The original goal was $20,000, but I've already exceeded that amount in funds spent or committed to medical needs. The overage is very much to the point, and going to good use. Trying to keep me alive a few more years seems pretty worthy to me, but of course I'd think that. Also, SCIENCE!
Among other things, I appear to be one of the first patients to ever commission the genomic testing and analysis on a private basis. Possibly literally the first. Up until no, it's been an experimental process. And it's still expensive. Tests that will be less than a thousand dollars in a couple of years are still five or ten thousand or more. We paid $13,000 for the primary genomic sequencing. We'll pay about another $7,000 for the RNA sequencing that the analysis group recommended. Plus there's exome sequencing, though I think we'll get that data from the original run.

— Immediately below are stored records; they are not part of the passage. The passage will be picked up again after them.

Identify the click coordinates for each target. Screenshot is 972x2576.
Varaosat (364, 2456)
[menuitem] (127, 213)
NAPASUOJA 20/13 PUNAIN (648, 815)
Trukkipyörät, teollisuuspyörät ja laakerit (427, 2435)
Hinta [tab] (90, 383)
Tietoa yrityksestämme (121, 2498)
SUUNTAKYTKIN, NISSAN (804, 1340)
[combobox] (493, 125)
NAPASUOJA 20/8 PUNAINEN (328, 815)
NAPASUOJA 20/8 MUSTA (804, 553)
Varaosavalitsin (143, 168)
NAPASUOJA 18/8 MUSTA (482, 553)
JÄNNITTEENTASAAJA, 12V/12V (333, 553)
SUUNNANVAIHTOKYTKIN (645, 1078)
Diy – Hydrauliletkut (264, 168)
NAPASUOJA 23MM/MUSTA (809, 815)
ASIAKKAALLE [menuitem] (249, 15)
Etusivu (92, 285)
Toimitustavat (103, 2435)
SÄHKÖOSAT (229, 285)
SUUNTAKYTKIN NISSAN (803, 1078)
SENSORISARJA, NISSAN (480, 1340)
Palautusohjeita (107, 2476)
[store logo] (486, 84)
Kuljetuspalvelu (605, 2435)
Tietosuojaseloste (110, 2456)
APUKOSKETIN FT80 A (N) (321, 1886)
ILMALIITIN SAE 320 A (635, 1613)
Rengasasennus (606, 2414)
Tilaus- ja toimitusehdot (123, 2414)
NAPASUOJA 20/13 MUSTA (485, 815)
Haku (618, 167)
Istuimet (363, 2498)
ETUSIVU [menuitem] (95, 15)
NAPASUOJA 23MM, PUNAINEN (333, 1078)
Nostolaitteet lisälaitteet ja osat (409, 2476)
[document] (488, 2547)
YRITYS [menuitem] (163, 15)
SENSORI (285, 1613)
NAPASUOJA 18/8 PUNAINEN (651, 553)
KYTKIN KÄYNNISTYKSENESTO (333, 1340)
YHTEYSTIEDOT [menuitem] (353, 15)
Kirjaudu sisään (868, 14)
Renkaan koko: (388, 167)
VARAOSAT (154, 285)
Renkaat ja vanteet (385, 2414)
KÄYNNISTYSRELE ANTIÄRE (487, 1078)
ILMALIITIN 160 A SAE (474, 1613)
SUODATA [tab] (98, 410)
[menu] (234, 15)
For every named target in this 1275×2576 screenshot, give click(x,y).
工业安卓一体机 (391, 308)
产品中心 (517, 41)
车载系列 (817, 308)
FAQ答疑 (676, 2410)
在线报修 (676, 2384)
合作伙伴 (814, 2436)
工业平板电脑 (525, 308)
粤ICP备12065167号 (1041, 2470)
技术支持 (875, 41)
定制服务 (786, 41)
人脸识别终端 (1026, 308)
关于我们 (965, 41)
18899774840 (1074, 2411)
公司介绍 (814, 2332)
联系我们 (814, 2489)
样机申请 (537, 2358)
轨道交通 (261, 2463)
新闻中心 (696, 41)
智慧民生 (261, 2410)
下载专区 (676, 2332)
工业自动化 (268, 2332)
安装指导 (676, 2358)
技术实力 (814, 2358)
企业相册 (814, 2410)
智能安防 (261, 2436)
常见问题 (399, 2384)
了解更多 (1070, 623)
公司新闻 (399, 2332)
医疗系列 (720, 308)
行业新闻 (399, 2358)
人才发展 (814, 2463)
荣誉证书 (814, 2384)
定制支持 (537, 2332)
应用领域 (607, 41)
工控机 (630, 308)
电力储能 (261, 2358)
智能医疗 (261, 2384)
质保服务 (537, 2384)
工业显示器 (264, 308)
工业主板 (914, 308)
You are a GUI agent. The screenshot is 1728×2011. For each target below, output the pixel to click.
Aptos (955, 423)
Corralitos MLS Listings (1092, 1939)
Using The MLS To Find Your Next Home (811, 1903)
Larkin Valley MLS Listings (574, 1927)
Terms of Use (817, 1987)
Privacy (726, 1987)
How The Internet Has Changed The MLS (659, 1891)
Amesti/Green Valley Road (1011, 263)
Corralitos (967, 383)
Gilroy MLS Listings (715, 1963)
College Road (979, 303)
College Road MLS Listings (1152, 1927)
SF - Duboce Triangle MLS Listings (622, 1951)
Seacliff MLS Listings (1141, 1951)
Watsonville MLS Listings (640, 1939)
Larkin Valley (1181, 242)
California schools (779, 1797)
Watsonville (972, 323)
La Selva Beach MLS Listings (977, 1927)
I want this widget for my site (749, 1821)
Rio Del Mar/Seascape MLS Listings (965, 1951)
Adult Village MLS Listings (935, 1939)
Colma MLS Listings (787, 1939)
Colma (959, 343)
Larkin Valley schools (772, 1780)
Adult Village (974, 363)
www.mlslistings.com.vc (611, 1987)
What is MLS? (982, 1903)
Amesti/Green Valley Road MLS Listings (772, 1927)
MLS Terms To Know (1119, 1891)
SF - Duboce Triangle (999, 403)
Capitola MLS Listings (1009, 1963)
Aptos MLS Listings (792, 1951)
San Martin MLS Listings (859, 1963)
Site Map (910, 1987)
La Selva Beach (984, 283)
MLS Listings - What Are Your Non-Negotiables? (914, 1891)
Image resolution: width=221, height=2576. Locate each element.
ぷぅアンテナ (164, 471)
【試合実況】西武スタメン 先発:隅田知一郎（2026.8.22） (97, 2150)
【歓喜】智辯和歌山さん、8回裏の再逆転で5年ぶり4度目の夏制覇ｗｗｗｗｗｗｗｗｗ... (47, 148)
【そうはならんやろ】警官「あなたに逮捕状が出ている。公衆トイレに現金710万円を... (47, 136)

But in me doing this, and in all of you funding this, we're making it easier and more useful for the next patients who need it. I'm already a statistical outlier in a number of ways, from some of my unusual drug side effect responses, to my notable longevity with my type of cancer — the vast majority of my cancer cohort are either cured or dead at this point, while I've expressed between three and five generations of metastasis, depending on how you count them.
Whether or not we ever find s cure, this fundraiser and the efforts it is paying for are helping others survive. We are blazing a path and even teaching doctors as we go.
So for that, I think we should all be thankfully proud.